<<<<
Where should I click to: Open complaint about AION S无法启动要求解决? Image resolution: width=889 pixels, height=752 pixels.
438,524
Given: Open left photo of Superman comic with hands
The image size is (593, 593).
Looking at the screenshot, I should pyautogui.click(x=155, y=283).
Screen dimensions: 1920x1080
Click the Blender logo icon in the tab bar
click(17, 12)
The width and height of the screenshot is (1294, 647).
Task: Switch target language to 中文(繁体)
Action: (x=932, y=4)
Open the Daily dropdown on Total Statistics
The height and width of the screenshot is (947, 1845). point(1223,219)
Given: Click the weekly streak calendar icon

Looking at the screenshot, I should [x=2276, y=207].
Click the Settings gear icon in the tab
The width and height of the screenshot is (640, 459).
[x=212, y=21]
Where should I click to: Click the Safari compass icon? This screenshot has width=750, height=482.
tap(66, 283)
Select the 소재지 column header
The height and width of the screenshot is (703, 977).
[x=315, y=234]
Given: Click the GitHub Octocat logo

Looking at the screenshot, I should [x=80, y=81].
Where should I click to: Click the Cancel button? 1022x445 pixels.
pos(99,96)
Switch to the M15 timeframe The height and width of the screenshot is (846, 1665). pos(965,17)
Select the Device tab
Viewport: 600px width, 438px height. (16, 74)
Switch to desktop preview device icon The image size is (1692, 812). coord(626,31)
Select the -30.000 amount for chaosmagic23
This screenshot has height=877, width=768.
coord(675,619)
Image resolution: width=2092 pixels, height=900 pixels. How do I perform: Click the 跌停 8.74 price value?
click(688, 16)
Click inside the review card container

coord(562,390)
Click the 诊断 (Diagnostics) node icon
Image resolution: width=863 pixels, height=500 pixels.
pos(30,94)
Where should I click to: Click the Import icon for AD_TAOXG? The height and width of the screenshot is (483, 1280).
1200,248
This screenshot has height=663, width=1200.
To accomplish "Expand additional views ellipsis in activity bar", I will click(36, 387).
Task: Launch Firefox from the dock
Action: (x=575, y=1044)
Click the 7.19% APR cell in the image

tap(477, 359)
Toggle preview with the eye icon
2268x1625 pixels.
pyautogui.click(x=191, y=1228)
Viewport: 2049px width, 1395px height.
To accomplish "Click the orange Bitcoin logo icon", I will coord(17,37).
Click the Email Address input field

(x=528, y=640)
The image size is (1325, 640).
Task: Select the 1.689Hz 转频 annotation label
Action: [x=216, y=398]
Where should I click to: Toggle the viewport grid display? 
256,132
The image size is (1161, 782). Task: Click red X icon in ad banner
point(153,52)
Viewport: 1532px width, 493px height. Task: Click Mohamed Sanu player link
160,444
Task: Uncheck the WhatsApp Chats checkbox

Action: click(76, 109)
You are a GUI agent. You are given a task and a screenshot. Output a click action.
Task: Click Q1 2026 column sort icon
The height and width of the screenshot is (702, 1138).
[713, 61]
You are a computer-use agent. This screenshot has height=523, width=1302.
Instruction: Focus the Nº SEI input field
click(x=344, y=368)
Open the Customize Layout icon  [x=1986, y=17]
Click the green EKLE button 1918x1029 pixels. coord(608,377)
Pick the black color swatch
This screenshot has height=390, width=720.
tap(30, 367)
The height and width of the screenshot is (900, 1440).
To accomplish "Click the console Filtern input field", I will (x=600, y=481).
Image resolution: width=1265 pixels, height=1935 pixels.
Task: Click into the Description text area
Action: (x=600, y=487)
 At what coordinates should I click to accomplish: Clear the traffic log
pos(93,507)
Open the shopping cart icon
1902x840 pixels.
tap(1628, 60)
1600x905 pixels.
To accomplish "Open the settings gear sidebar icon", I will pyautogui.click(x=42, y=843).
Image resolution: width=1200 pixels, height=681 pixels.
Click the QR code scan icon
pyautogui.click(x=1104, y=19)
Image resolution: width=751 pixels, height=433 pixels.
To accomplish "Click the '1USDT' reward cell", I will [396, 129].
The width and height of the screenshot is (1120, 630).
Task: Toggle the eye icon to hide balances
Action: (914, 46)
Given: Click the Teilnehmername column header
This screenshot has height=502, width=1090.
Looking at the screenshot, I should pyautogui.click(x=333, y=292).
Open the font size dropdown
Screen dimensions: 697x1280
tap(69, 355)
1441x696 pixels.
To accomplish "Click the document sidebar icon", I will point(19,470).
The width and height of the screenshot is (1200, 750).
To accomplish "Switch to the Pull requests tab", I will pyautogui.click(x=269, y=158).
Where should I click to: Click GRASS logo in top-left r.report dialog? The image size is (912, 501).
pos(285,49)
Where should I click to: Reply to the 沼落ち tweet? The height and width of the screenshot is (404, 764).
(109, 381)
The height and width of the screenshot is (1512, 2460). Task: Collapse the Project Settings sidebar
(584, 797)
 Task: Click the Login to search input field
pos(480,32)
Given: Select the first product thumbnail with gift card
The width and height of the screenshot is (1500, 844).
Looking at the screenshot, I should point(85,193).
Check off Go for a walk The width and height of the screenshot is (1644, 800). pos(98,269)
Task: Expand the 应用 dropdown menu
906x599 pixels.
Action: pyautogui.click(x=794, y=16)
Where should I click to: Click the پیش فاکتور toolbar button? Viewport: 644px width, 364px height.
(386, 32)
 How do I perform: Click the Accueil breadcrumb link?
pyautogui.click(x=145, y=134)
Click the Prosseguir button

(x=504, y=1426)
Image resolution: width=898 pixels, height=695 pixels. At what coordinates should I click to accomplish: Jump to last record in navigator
>>>>
The problem: Please reproduce everything from the line containing "Where should I click to: Toggle" down to the line containing "Action: click(76, 109)", swapping "checkbox" for "check box" and leaving the rest unchanged.

Finished task:
Where should I click to: Toggle the viewport grid display? 
256,132
The image size is (1161, 782). Task: Click red X icon in ad banner
point(153,52)
Viewport: 1532px width, 493px height. Task: Click Mohamed Sanu player link
160,444
Task: Uncheck the WhatsApp Chats check box

Action: click(76, 109)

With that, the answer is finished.